Greged adalah suatu semangat yang membara yang ada pada jiwa seorang penari di atas pentas. Semangat yang dikerahkan itu tidak boleh dilepaskan begitu saja, tetapi harus ditekan atau diarahkan pada suatu yang normal atau wajar. Semangat seorang penari harus dikendalikan, yang pada gilirannya tidak akan berkesan atau kelihatan kasar. Greged merupakan pembawaan dari seorang penari. Unsur ini tidak dapat diajarkan/dilatih oleh orang lain atau guru.

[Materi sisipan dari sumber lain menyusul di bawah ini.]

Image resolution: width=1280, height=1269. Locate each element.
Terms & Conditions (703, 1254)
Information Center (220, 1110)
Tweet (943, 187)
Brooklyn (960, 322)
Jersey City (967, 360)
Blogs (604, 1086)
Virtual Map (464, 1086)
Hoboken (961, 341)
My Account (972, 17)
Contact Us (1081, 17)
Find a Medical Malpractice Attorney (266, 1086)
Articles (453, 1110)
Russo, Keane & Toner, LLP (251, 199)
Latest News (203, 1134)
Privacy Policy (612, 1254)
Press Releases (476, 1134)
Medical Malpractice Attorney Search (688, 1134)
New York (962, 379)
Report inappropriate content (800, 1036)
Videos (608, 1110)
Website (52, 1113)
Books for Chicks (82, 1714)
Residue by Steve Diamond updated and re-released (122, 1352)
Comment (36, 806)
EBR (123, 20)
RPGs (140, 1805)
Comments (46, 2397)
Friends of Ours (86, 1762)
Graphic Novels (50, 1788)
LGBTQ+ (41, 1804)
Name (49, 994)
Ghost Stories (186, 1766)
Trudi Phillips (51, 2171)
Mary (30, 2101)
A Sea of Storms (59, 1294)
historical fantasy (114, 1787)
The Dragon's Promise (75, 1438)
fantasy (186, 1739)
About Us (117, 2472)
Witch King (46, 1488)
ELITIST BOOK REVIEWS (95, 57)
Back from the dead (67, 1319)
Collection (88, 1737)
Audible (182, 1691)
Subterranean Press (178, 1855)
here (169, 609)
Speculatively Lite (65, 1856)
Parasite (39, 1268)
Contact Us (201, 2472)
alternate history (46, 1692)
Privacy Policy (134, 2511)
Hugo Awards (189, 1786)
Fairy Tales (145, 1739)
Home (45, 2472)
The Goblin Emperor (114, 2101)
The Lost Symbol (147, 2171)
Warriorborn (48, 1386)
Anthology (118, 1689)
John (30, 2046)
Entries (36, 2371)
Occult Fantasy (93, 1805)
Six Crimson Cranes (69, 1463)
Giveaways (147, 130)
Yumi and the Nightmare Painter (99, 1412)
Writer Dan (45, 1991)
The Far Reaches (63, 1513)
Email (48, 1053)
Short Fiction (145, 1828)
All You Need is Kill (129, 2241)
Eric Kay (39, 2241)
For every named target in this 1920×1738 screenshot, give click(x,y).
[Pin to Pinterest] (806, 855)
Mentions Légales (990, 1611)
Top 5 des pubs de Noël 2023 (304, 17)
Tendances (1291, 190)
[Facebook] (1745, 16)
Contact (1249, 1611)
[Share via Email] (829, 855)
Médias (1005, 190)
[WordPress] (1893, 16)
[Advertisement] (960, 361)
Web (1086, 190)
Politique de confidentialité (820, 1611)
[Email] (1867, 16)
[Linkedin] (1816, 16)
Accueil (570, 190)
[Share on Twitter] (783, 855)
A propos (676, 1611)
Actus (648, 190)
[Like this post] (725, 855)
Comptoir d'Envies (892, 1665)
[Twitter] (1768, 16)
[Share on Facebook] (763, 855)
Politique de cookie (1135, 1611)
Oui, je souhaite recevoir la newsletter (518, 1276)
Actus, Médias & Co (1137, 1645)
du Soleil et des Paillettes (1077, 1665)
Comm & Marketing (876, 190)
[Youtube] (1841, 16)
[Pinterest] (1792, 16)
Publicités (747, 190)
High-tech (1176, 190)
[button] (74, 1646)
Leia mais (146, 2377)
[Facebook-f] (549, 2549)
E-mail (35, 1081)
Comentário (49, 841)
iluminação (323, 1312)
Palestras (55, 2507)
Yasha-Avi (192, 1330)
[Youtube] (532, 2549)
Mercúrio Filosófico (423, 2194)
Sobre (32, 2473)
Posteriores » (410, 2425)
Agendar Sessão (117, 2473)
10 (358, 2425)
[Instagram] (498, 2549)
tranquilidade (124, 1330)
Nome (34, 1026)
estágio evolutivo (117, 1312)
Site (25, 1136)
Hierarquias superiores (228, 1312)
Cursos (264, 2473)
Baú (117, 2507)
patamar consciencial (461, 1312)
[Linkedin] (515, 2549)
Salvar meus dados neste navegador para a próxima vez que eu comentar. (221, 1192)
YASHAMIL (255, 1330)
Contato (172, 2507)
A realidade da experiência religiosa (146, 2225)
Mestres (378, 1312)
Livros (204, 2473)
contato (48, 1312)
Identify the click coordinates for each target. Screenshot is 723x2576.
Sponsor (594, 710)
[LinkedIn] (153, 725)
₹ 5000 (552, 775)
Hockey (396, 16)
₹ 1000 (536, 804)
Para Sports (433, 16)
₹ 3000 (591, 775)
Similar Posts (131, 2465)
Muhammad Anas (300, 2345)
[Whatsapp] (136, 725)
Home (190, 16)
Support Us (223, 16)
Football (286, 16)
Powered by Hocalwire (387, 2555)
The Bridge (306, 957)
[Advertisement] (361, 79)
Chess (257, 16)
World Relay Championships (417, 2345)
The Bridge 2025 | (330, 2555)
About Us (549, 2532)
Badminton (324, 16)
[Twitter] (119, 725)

Guru yang baik harus dapat mengetahui bila murid memiliki greged atau tidak. Apabila seorang penari mempunyai greged, maka guru tinggal mengarahkan ke arah yang benar. Penari yang baik harus memiliki greged, apabila ia tidak memiliki greged akan mengalami kesulitan dalam menyalurkan dinamika dalam diri karakter tari yang dibawakan. Penari yang memiliki greged yang baik, walaupun dalam keadaan sikap diam telah menimbulkan kesan adanya gerak di dalam jiwa dan karakter yang dibawakan (Soeryobrongto, 1981).

Sengguh

Sengguh adalah percaya pada diri sendiri yang tidak mengarah pada kesombongan penari di atas pentas. Percaya diri sendiri sangat penting bagi seorang penari. Penari yang telah tampil di atas pentas, harus percaya dengan sepenuh hati bahwa apa yang ditampilkan atau ditarikan adalah baik, dan orang lain atau penonton dapat menikmati dengan baik juga. Jadi seorang penari harus menjadi satu kesatuan dengan tarinya.

Seorang penari tampil di atas pentas bukan sebagai dirinya sendiri, tetapi ia membawakan misi untuk menyampaikan sesuatu kepada penonton atau penikmatnya. Sikap semacam ini harus diyakini, sehingga ia memiliki kepercayaan pada diri penari. Kepercayaan ini dapat menimbulkan sikap yang meyakinkan, pasti, dan tidak ragu- ragu dalam bahasa Jawa mbedhedheg (perasaan yang meluap-luap tetapi terkendali) (Soeryobrongto, 1981).

Ora Mingkuh

Ora mingkuh adalah pantang mundur atau tidak takut menghadapi kesukaran-kesukaran. Penari harus memiliki keberanian dalam menghadapi apa saja waktu pentas. Penari harus menepati janji atau kesanggupan dengan penuh tanggung jawab. Suatu keteguhan hati dalam menarikan suatu tarian atau memainkan suatu peran.

Keteguhan hati dapat berarti kesetiaan dan keberanian untuk menghadapi situasi apa saja dengan suatu pengorbanan penuh. Suatu contoh apabila seorang penari telah menyanggupi untuk menari, maka walaupun ia dalam keadaan sakit apabila masih dapat menari, ia harus melakukan dengan penuh tanggung jawab.

Ora mingkuh diri seorang penari meskipun dalam perjalanan untuk menuju tujuan yang luhur banyak menghadapi rintangan-rintangan, akan tetapi seorang penari tidak akan mundur setapakpun.